“Certificate authorities have highly trusted roles in the Internet ecosystem, and it is unacceptable for a CA to be closely tied, through ownership and operation, to a company engaged in malware distribution,” Mozilla’s Kathleen Wilson wrote in a mailing list for browser security experts. “Trustcor’s responses via their CA VP of Operations further confirm the factual basis of Mozilla’s concerns.”
The mail reported on Nov. 8 that TrustCor’s Panamanian registration records showed the same list of officers, agents and partners as a spyware maker identified this year as an Arizona-based affiliate of Packet Forensics, which sold wiretapping services communications to US government agencies for more than a decade. One of those contracts listed the “place of execution” as Fort Meade, Md., the headquarters of the National Security Agency and the Pentagon’s Cyber Command.
The case has brought into the spotlight the shadowy systems of trust and controls that allow people to rely on the Internet for most purposes. Browsers typically have more than a hundred approved authorities by default, including government-owned and small business ones, to seamlessly certify that safe websites are what they purport to be.
TrustCor has a small staff in Canada, where it is officially based at a UPS Store postal depot, company executive Rachel McPherson told Mozilla in the email discussion thread. She said staffers are working remotely, though she acknowledged the company also has infrastructure in Arizona.
McPherson said some of the same holdings had invested in TrustCor and Packet Forensics, but that ownership of TrustCor had been transferred to employees. Packet Forensics also said it has no ongoing business relationship with TrustCor.

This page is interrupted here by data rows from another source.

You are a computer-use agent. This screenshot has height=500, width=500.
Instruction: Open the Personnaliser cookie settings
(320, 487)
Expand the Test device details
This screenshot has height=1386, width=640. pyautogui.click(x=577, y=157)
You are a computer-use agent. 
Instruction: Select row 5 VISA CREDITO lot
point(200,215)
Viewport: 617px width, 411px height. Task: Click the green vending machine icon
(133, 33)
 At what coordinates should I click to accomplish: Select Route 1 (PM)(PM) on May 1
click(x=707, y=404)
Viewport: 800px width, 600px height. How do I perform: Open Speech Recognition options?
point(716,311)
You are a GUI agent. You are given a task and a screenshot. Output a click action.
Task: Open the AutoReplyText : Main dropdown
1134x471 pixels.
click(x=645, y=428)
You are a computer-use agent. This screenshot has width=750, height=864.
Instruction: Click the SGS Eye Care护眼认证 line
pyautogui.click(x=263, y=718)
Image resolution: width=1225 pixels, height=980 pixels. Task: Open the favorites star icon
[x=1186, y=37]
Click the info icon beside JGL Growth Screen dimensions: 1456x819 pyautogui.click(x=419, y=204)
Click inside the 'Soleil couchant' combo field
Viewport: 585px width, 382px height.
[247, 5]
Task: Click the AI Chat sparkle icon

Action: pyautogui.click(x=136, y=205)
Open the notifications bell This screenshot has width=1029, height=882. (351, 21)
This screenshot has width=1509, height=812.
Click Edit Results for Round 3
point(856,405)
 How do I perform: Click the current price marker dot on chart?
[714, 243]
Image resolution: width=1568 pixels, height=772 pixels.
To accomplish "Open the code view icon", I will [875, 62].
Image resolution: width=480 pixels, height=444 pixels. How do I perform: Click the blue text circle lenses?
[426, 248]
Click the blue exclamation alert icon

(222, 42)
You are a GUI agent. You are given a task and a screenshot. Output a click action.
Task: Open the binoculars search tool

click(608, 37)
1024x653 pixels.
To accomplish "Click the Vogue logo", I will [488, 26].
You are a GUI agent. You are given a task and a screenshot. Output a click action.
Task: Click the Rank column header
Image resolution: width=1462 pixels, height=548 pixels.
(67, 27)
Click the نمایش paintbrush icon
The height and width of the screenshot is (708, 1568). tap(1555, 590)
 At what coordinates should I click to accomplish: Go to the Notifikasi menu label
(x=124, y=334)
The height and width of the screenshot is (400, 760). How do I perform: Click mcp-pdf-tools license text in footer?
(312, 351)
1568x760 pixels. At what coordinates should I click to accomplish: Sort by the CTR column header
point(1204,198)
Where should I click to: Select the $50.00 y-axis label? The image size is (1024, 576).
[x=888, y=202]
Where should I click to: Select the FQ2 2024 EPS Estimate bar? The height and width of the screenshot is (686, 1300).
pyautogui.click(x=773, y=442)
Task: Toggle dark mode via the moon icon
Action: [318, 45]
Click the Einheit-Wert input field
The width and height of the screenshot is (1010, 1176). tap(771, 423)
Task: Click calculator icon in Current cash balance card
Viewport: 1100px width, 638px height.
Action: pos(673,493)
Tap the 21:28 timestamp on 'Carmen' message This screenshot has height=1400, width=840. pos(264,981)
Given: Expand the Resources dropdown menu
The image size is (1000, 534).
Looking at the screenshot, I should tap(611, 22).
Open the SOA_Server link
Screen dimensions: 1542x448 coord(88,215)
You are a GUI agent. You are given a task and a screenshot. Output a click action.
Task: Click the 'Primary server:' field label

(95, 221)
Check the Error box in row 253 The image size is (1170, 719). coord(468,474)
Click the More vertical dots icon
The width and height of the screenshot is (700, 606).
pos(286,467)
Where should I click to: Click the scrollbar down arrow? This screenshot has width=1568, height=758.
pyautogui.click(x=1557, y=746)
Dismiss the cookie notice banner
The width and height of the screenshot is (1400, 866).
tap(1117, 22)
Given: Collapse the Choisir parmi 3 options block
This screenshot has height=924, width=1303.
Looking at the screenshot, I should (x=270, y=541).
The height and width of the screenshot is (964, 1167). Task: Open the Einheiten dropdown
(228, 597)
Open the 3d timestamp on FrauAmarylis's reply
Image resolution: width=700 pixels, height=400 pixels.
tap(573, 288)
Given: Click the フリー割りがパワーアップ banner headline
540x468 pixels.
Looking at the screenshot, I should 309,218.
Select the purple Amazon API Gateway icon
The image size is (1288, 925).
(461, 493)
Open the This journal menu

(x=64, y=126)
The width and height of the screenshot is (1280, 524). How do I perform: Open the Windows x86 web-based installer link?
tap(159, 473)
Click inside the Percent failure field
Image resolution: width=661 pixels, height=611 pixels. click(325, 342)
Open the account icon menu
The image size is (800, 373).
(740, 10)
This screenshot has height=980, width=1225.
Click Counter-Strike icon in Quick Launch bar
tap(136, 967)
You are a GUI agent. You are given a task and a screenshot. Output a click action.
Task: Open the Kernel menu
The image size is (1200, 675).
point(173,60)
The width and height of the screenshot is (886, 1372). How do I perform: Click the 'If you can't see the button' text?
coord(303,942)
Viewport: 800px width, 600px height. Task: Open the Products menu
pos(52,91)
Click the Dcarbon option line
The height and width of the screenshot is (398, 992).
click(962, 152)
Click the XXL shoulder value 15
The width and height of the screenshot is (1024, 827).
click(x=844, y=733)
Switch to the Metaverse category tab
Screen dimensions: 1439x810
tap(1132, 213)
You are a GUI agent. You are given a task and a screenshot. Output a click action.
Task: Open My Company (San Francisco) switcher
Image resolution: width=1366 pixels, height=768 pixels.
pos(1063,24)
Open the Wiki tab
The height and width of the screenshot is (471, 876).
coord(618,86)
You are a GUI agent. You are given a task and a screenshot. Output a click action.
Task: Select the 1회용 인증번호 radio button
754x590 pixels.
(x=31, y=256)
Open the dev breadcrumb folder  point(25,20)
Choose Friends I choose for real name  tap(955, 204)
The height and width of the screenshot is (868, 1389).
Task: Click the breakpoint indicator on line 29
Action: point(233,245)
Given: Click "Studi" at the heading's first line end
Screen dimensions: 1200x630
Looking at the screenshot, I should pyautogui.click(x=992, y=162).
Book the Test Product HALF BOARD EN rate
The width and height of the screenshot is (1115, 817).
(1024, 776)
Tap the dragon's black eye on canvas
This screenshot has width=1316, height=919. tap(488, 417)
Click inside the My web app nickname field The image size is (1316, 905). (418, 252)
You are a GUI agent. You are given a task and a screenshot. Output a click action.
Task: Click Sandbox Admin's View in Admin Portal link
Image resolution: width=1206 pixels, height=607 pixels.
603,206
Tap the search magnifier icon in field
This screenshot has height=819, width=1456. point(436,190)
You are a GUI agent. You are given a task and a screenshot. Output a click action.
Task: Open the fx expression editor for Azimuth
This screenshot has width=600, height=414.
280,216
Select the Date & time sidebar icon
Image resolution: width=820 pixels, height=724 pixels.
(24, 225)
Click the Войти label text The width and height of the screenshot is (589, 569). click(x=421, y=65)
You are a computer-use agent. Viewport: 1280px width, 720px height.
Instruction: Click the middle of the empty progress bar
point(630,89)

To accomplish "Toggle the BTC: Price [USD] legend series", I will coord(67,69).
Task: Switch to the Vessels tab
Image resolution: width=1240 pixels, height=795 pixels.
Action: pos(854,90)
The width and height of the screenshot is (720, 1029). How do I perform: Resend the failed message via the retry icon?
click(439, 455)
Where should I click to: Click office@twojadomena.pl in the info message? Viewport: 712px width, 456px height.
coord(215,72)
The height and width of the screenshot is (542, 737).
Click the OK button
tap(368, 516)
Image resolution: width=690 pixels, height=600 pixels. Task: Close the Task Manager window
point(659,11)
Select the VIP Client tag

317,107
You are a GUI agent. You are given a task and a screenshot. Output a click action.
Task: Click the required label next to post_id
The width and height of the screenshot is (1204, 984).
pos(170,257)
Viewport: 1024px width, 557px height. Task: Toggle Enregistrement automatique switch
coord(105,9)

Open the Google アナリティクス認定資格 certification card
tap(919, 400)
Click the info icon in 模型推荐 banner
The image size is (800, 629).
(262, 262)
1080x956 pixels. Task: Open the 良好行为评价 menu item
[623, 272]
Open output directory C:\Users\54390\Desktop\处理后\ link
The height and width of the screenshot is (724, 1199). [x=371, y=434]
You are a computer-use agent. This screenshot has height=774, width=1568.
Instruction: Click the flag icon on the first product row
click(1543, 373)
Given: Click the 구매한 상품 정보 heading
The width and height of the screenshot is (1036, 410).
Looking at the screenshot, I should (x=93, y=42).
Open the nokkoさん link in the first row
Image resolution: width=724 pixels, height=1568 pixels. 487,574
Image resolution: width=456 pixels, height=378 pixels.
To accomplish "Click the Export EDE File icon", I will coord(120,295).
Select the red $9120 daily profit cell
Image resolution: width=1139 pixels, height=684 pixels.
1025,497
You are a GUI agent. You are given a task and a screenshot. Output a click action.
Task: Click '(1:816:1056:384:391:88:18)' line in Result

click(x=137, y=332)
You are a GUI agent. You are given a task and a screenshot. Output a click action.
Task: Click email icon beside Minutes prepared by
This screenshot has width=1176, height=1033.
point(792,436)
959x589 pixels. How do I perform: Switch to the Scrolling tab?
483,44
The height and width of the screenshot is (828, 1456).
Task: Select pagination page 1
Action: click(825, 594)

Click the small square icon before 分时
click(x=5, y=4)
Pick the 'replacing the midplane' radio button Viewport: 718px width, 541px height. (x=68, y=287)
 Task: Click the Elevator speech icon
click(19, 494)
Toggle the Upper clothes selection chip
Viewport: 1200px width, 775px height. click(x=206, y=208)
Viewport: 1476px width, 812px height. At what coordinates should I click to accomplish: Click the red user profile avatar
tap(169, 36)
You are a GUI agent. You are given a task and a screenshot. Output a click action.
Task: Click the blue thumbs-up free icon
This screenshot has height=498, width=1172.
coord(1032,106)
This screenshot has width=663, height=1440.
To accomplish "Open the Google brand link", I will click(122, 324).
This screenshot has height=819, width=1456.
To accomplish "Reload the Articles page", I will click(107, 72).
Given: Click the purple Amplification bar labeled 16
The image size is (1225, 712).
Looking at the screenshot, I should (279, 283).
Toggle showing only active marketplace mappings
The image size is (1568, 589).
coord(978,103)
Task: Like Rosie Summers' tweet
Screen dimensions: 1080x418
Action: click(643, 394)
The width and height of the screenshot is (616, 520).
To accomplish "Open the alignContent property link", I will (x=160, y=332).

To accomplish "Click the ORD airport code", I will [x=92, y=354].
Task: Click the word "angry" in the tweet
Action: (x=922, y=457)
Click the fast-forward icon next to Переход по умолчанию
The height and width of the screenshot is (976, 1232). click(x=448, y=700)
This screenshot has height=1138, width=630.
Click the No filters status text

Several technologists in the discussion said they found TrustCor evasive on key issues such as legal domicile and ownership, which they argued were inappropriate for a company exercising the power of a lead certificate authority, which not only claims that a site Secure web https is not an imposter but can delegate other certificate issuers to do the same.
The Post’s report was based on the work of two researchers who first located the company’s business records, Joel Reardon of the University of Calgary and Serge Egelman of the University of California at Berkeley. These two and others also conducted experiments on a secure email offering from TrustCor called MsgSafe.io. They found that, contrary to MsgSafe’s public claims, emails sent through its system weren’t end-to-end encrypted and could be read by the company.
McPherson said the various tech experts either hadn’t used the correct version or hadn’t configured it correctly.
In announcing Mozilla’s decision, Wilson cited past overlaps in officials and operations between TrustCor and MsgSafe and between TrustCor and Measurement Systems, a Panamanian spyware company with previously reported ties to Packet Forensics.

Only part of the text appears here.